» **AIM**
Swap every "Viewport" in the material below for "Display" and leave everything else unchanged.

» **RECORDS SHOWN**
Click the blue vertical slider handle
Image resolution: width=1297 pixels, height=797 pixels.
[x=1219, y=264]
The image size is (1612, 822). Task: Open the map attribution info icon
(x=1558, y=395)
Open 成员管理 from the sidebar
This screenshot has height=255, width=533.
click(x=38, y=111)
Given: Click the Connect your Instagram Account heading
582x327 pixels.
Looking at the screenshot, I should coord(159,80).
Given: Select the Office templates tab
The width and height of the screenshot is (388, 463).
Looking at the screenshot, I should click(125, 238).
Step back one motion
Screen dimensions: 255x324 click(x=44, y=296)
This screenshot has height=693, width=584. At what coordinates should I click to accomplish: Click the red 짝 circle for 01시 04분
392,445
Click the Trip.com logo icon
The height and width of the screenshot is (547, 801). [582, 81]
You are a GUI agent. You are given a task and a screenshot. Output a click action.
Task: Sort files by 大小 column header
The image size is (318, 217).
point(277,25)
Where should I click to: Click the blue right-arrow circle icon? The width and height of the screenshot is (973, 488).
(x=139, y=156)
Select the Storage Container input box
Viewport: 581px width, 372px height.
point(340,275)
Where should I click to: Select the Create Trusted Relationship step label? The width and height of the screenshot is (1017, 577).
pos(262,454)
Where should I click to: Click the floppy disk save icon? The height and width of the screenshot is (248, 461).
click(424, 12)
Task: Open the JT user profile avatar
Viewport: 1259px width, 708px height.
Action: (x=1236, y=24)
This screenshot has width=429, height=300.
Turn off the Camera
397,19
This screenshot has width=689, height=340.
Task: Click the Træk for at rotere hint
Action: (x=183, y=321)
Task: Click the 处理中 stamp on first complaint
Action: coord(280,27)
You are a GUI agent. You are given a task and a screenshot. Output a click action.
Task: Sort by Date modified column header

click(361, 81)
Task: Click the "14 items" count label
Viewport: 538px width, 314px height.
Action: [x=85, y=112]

» **FINISHED ANSWER**
Click the blue vertical slider handle
Image resolution: width=1297 pixels, height=797 pixels.
[x=1219, y=264]
The image size is (1612, 822). Task: Open the map attribution info icon
(x=1558, y=395)
Open 成员管理 from the sidebar
This screenshot has height=255, width=533.
click(x=38, y=111)
Given: Click the Connect your Instagram Account heading
582x327 pixels.
Looking at the screenshot, I should coord(159,80).
Given: Select the Office templates tab
The width and height of the screenshot is (388, 463).
Looking at the screenshot, I should click(125, 238).
Step back one motion
Screen dimensions: 255x324 click(x=44, y=296)
This screenshot has height=693, width=584. At what coordinates should I click to accomplish: Click the red 짝 circle for 01시 04분
392,445
Click the Trip.com logo icon
The height and width of the screenshot is (547, 801). [582, 81]
You are a GUI agent. You are given a task and a screenshot. Output a click action.
Task: Sort files by 大小 column header
The image size is (318, 217).
point(277,25)
Where should I click to: Click the blue right-arrow circle icon? The width and height of the screenshot is (973, 488).
(x=139, y=156)
Select the Storage Container input box
Display: 581px width, 372px height.
point(340,275)
Where should I click to: Select the Create Trusted Relationship step label? The width and height of the screenshot is (1017, 577).
pos(262,454)
Where should I click to: Click the floppy disk save icon? The height and width of the screenshot is (248, 461).
click(424, 12)
Task: Open the JT user profile avatar
Display: 1259px width, 708px height.
Action: (x=1236, y=24)
This screenshot has width=429, height=300.
Turn off the Camera
397,19
This screenshot has width=689, height=340.
Task: Click the Træk for at rotere hint
Action: (x=183, y=321)
Task: Click the 处理中 stamp on first complaint
Action: coord(280,27)
You are a GUI agent. You are given a task and a screenshot. Output a click action.
Task: Sort by Date modified column header

click(361, 81)
Task: Click the "14 items" count label
Display: 538px width, 314px height.
Action: [x=85, y=112]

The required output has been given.